Folha de S. Paulo


Trump não é um ET

Mary Altaffer/Associated Press
O virtual candidato republicano à Casa Branca Donald Trump discursa após a vitória em Indiana na terça
O virtual candidato republicano à Casa Branca Donald Trump discursa após a vitória em Indiana na terça

Anna Virginia Balloussier, a ativíssima correspondente da Folha em Nova York, conta, no Facebook, que soube da vitória de Donald Trump nas primárias de Indiana no táxi de Shakia ("quase a cantora, com menos bunda, letra e talento", na descrição de Anna).

A taxista chegou a pedir desculpas por não conseguir explicar por que seu país poderia eleger "um dos três piores homens que já pisaram na Terra" (sendo Adolf Hitler e o ex-marido de Shakia os outros dois).

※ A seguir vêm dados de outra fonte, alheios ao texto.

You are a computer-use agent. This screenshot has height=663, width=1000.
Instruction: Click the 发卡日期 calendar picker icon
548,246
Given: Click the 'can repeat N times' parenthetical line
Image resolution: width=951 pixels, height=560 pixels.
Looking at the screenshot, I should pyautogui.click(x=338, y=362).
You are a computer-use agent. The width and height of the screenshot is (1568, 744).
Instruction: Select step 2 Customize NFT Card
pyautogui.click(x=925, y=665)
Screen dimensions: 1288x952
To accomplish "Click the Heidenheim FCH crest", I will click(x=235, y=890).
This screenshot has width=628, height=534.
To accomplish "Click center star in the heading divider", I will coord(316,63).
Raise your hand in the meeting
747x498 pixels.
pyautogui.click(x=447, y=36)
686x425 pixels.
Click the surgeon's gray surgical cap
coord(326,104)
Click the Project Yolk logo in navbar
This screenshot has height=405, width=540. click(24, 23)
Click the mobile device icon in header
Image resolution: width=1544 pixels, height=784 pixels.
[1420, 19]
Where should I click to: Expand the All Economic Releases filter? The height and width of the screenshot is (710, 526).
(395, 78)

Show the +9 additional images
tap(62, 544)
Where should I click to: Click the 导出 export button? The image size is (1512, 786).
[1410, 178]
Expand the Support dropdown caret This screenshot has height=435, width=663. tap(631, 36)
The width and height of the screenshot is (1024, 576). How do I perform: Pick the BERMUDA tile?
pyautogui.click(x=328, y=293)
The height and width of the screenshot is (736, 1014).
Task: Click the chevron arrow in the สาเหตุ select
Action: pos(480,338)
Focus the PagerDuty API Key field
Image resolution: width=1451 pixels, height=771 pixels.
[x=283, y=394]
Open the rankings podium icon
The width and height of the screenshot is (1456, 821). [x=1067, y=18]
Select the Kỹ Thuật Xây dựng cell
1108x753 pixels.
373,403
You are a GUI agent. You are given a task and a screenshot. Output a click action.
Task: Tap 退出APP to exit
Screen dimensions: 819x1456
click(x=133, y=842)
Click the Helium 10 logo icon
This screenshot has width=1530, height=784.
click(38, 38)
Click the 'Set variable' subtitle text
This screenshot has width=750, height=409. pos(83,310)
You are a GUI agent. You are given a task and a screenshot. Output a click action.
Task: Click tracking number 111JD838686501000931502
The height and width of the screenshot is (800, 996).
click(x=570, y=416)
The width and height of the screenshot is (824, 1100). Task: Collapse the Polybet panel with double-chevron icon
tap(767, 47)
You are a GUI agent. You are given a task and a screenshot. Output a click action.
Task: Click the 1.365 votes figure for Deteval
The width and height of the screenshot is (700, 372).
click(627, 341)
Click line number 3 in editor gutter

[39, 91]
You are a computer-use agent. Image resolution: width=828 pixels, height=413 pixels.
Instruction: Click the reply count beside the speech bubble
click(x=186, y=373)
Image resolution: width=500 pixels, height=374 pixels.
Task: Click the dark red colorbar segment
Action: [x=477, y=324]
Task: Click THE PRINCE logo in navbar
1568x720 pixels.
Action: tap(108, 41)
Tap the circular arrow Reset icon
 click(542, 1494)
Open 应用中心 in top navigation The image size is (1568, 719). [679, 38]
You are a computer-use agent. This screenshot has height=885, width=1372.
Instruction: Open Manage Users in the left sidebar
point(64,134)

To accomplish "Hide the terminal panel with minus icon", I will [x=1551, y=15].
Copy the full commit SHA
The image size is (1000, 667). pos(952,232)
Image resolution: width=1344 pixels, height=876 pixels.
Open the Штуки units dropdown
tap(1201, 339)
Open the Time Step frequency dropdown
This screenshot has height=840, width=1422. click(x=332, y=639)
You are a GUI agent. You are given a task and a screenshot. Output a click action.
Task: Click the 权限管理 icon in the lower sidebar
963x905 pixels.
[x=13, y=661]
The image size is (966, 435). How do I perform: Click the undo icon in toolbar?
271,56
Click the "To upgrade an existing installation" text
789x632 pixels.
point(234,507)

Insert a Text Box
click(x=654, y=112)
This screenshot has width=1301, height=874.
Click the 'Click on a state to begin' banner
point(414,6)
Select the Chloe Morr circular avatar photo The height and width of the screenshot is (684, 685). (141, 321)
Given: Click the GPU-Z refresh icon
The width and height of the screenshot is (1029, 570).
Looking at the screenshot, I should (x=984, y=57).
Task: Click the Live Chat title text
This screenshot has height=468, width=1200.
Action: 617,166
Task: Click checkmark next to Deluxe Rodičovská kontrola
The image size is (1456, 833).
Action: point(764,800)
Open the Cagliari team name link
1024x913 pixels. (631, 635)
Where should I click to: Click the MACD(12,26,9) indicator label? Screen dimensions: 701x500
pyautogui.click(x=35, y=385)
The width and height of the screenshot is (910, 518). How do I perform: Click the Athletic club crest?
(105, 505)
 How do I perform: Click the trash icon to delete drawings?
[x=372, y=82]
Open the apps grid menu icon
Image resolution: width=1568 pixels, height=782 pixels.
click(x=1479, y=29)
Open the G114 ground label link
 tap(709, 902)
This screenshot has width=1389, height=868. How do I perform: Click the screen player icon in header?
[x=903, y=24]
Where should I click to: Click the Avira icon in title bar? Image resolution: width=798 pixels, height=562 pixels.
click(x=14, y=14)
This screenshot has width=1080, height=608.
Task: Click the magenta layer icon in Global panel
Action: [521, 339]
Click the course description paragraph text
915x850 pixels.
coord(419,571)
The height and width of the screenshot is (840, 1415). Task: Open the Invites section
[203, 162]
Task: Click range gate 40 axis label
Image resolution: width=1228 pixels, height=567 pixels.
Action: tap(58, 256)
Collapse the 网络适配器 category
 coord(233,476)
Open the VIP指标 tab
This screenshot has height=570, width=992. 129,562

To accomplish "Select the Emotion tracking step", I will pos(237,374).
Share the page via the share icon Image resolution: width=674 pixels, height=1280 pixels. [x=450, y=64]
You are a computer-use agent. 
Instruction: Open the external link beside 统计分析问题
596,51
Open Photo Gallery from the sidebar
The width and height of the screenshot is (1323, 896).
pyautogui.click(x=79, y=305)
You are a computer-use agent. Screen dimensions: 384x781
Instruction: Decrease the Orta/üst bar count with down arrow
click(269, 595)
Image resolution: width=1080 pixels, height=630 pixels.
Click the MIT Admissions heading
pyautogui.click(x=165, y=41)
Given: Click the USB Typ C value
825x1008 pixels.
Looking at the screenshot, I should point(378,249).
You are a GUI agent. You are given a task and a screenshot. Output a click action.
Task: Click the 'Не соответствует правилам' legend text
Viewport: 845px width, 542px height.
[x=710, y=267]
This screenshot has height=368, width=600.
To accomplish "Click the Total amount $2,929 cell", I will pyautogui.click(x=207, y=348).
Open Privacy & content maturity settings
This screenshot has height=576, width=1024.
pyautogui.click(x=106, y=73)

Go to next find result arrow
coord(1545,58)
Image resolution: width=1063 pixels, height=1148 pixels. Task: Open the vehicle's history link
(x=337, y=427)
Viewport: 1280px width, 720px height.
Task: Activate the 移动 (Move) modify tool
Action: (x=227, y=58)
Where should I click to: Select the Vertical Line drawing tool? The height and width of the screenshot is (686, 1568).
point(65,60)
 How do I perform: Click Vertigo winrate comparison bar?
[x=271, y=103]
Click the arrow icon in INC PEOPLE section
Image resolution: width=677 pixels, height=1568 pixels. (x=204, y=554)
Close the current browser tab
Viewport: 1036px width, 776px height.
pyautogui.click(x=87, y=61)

É um certo exagero. Eu mesmo seria capaz de listar uns quantos mais, só pondo brasileiros na lista.

Mas, exagero à parte, é uma avaliação que demonstra o quanto Donald Trump se tornou um perigo real e claro para o planeta, agora que é praticamente o candidato do Partido Republicano.

É verdade que ainda falta a etapa mais decisiva, que é a batalha contra Hillary Clinton, virtual candidata democrata.

Há até quem veja problemas tremendos para Trump, caso de Nate Cohn, guru da análise de números para o "New York Times".

Cohn põe ciência ou quase isso na frase da taxista Shakia: "O maior problema de Trump é que ele seria o indicado mais impopular entre os grande partidos na era moderna, com quase dois terços dizendo que têm opinião desfavorável em relação a ele".

Completa Cohn: "Mais da metade o vê 'muito desfavoravelmente' ou diz que tem medo de sua candidatura —números que não têm precedente entre modernos designados para disputar a Presidência".

Entra na roda Edward Luce ("Financial Times") para dizer que, "pela primeira vez na história moderna, um dos dois partidos vai designar uma pessoa que se opõe explicitamente à globalização e ao livre comércio".

Dá uma certa sensação de que um ET intrometeu-se na campanha eleitoral norte-americana e arrancou o direito de ser candidato contra a opinião da maioria.

Seria um total contrassenso se isso fosse verdade.

Aí, de duas uma: ou o povo republicano, ao contrário da elite partidária (contrária a Trump), vive em um mundo completamente diferente do habitado pelos democratas e pelos independentes (os que temem o bilionário) ou ele de fato "tocou uma corda", como chegou a dizer John Kasich, o último a desistir da candidatura à Casa Branca entre os adversários de Trump.

Essa dúvida (deve haver outras que não cabem por enquanto neste espaço) só será desfeita pela votação de novembro. Se Hillary Clinton ganhar com alguma folga, ficará demonstrado que Trump é apenas o ídolo de um gueto de deslocados do mundo moderno.

Se, no entanto, for vitorioso ou perder por pouco, estará claro que a tal de globalização de fato não funciona para uma parcela importante dos norte-americanos.

Como os Estados Unidos são grandes beneficiários desse inexorável fenômeno, é razoável supor que, em outros países, esse mal-estar seja ainda mais forte.

O remédio que Trump insinua para os males, supostos ou reais, da globalização é "América Primeiro". Se realmente tentar adotá-lo, deslocará até parceiros o que tende a gerar Trumps mundo afora. A taxista Shakia terá mais nomes para sua lista de piores do mundo.